Em países desenvolvidos, o risco desse tipo de câncer, segundo
estudos epidemiológicos, tem sido maior em função
de um maior consumo de alimentos ricos em gorduras, principalmente em
países do Ocidente.
Portanto rever hábitos alimentares e realizar mudanças na
alimentação pode e muito ajudar a reduzir os riscos de desenvolvermos
câncer. Uma alimentação saudável contribui
não apenas para a prevenção do câncer, mas
também de outras doenças como: cardíacas, obesidade
e enfermidades crônicas como, por exemplo, diabetes.

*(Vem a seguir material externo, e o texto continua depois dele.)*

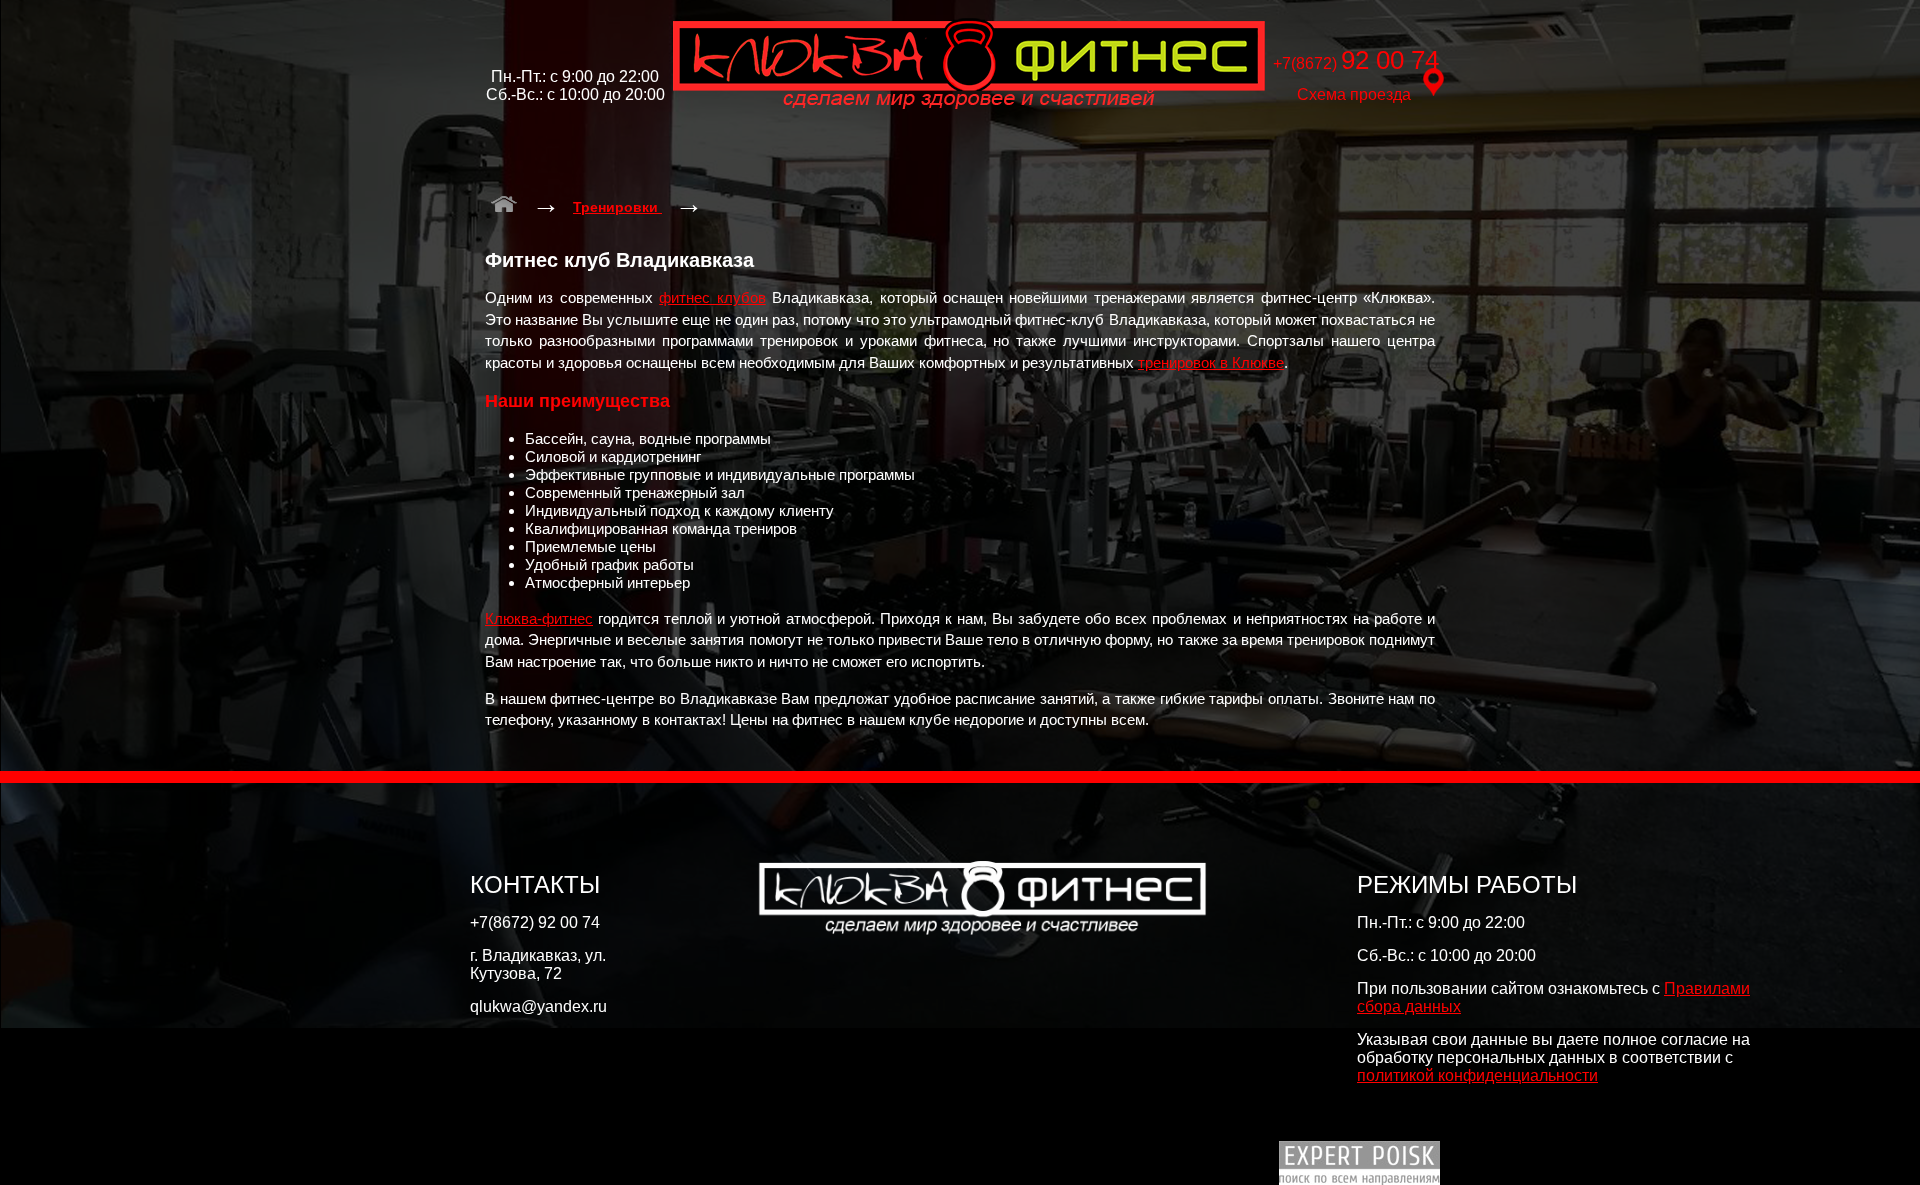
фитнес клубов (712, 297)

Diante do exposto, devem ser consumidos com frequência e em quantidades
adequadas frutas, verduras, legumes e cereais integrais (os quais contêm
nutrientes, tais como vitaminas, fibras e outros compostos. Esses alimentos
auxiliam as defesas naturais do organismo a destruírem os carcinógenos
(substâncias que estimulam o aparecimento de um câncer) e
através deles podem ser evitados sérios danos às
células e ainda podem bloquear ou reverter estágios iniciais
do processo de carcinogênese (câncer).
Forma de preparo dos alimentos
A forma de se preparar os alimentos também pode influenciar no
risco de desenvolver o câncer. Reduzir o sal no preparo da comida
e aumentar temperos como azeite, cebola, alho, salsa e outras ervas que
realcem o sabor. A Organização Mundial da Saúde
recomenda o consumo de até 5g de sal ou 2g de sódio
por dia, ou seja, o equivalente a uma colher de chá.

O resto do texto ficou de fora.